O filme do diretor francês Leos Carax é uma homenagem a todos os artistas que se entregam a esse trabalho. Mas na performance do ator Denis Lavant – que talvez mereça mais que qualquer outra na história do cinema ser chamada de um tour de force – acaba se tornando uma declaração de amor mais específica ao ofício de atuar. Ele é o homem que transita pelas ruas de Paris em direção a nove “compromissos”, assumindo um personagem diferente – experimentando um sentimento e uma faceta diferente do “representar” – em cada um deles.
Começando por uma velha mendiga corcunda “invisível”, passando por uma espécie de Andy Serkis do motion capture e um Rumpelstiltskin que liberta uma modelo (Mendes) de uma representação morta em que um fotógrafo rouba sua alma em um cemitério, o longa parece honrar primeiro os artistas que desaparecem em seu ofício. Em seguida, porém, Lavant vive um pai desapontado que confronta a timidez da filha, um velho no leito de morte ao lado da sobrinha e um homem que encontra um amor perdido (no belo número musical de Kylie Minogue), cenários que referenciam artistas que suscitam emoções mais pessoais em seus trabalhos.
No meio disso, o protagonista ainda vive assassinatos e situações de vida e morte em que Carax e Lavant parecem comentar sobre como o artista vive situações extremas, dada a natureza do seu dia a dia. E, em decorrência disso, como ele só consegue estabelecer conexões humanas “reais” e experimentar o mundo através de sua arte – especialmente no sarcasmo do último cenário, quando o homem volta para sua “família”. A confusão que vai tomando conta do protagonista à medida que esses cenários se acumulam é um retrato do processo de quem vive de criar e sua dificuldade em se desvincular desses projetos quando eles acabam.

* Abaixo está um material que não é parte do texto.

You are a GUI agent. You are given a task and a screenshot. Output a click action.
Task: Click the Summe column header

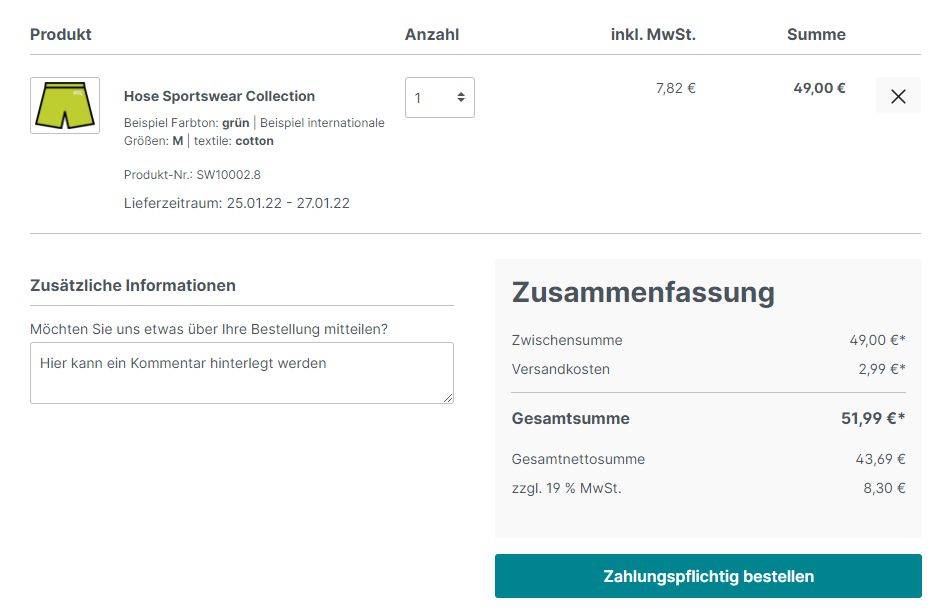[x=816, y=34]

Acima de tudo, “Holy Motors” é um filme de símbolos. A limusine é o “veículo” que permite ao artista expressar seu processo (vide o comentário claro feito na última cena do longa). A motorista Céline (Scob) é a diretora que o conduz de um lugar (emocional) a outro, protegendo-o e expondo-o ao mesmo tempo. E Carax deixa claro o caráter de estudo/observação/análise do homem/artista de seu filme nas intermissões com um homem nu em preto-e-branco no início, meio e fim. “Holy Motors” não é uma obra para qualquer um, muito menos para ser vista só uma vez. Mas quem se dispuser a debruçar sobre seus vários significados, pode sair dali com uma dissertação de Mestrado, uma tese de Doutorado ou simplesmente muito combustível para intermináveis conversas de boteco.